Starting at the line that holds "At what coordinates", quote every line through the end of the records, both boundary lines included. Omit the pictures.

(Saved entries)
———

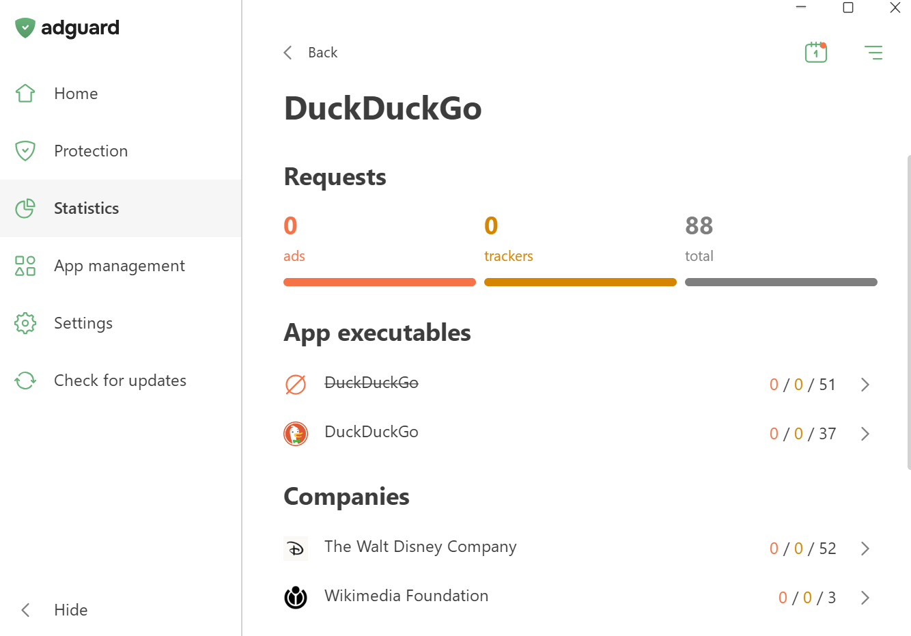Click the orange ads requests bar
This screenshot has height=636, width=911.
(x=379, y=282)
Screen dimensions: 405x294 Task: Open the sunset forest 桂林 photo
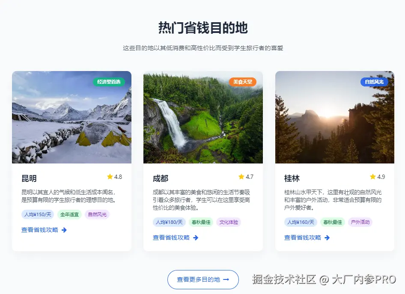tap(335, 117)
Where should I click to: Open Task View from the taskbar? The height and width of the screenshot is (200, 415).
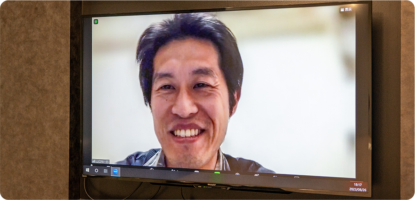tap(105, 171)
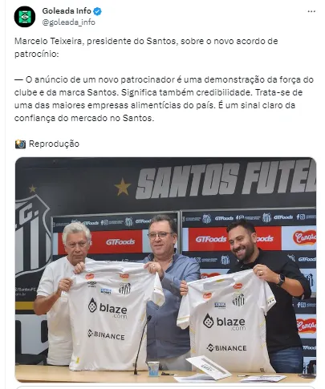Click the Santos Futebol wall lettering
The width and height of the screenshot is (325, 389).
226,179
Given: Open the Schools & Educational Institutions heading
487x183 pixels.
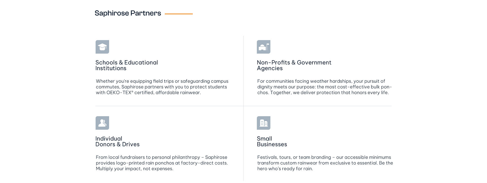Looking at the screenshot, I should pyautogui.click(x=127, y=65).
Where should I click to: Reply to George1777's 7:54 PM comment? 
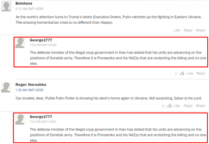(201, 73)
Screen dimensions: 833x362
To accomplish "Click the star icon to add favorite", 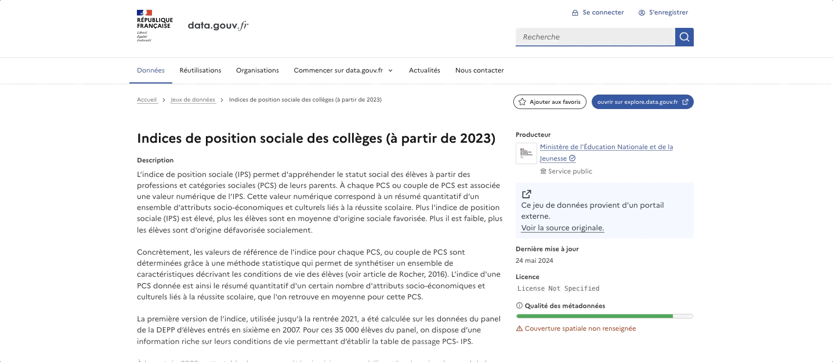I will click(x=522, y=102).
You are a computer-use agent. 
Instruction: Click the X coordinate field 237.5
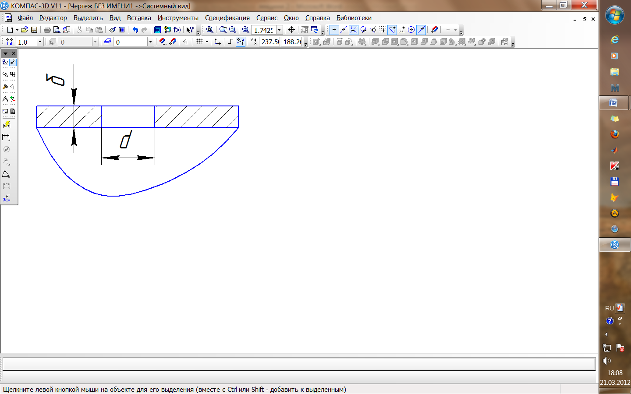(270, 42)
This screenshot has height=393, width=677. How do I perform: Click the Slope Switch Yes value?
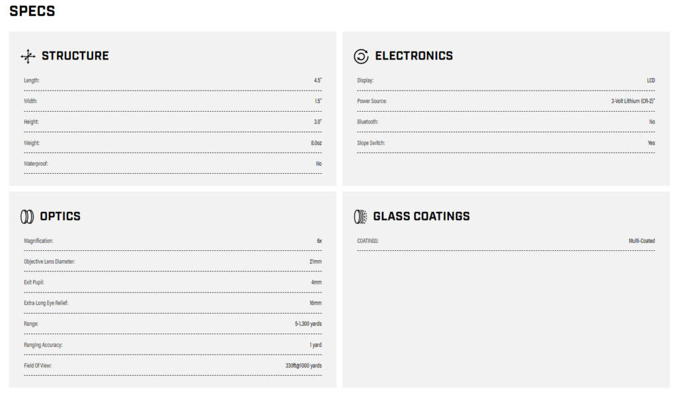click(651, 143)
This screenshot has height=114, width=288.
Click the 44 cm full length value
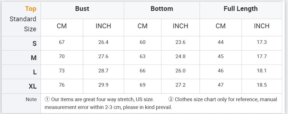pyautogui.click(x=221, y=42)
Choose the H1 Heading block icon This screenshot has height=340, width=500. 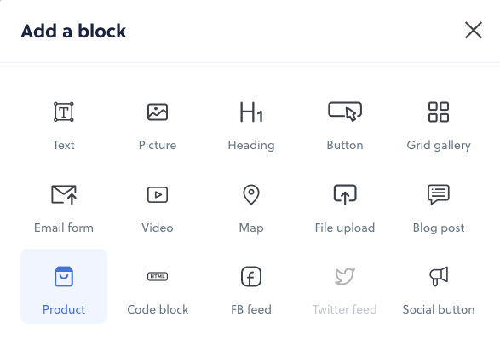[251, 112]
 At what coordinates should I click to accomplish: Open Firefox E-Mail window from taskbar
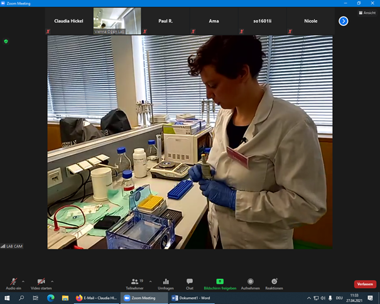tap(96, 298)
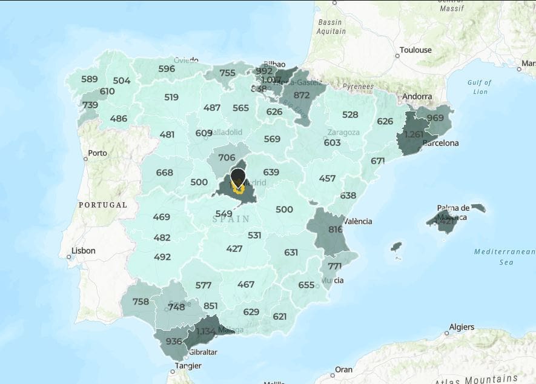Click the Mallorca island region
The image size is (536, 384).
[446, 220]
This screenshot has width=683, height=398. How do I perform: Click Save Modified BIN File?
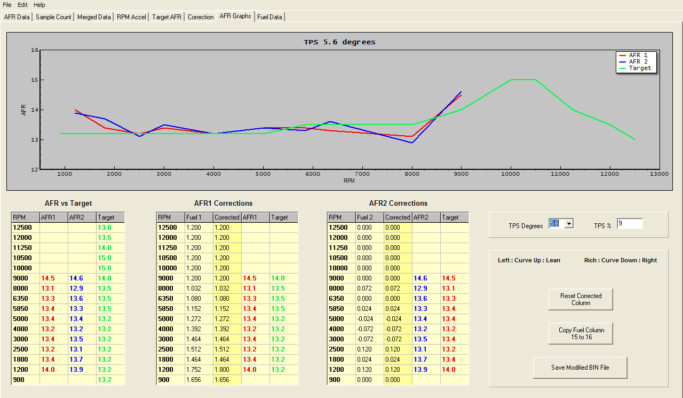[x=580, y=368]
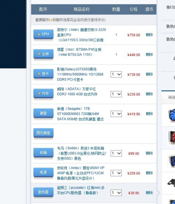Open the pccooler 红海mini product link
175x204 pixels.
tap(81, 190)
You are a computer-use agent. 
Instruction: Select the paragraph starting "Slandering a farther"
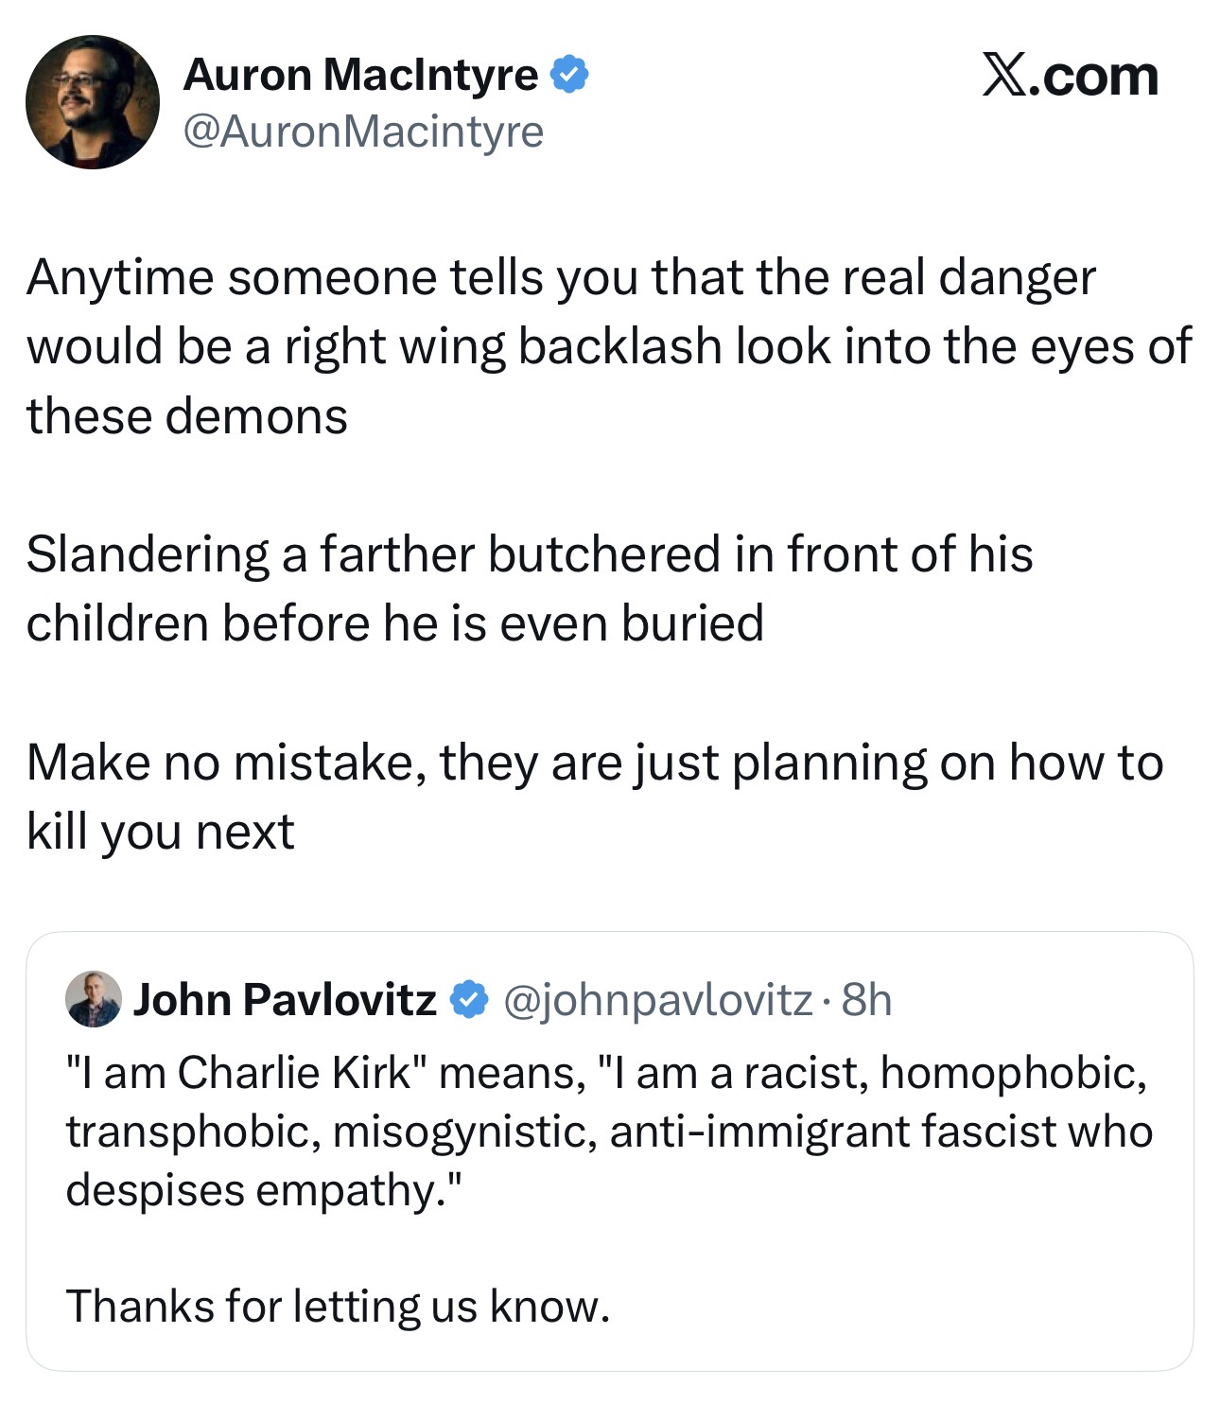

———

Output of the exercise:
 At what coordinates should I click to accomplish: Open Firefox E-Mail window from taskbar
tap(96, 298)
Click the Mallorca island region
The image size is (536, 384).
[446, 220]
This screenshot has width=683, height=398. How do I perform: Click Save Modified BIN File?
[x=580, y=368]
Open the pccooler 红海mini product link
175x204 pixels.
tap(81, 190)
You are a computer-use agent. 
Instruction: Select the paragraph starting "Slandering a farther"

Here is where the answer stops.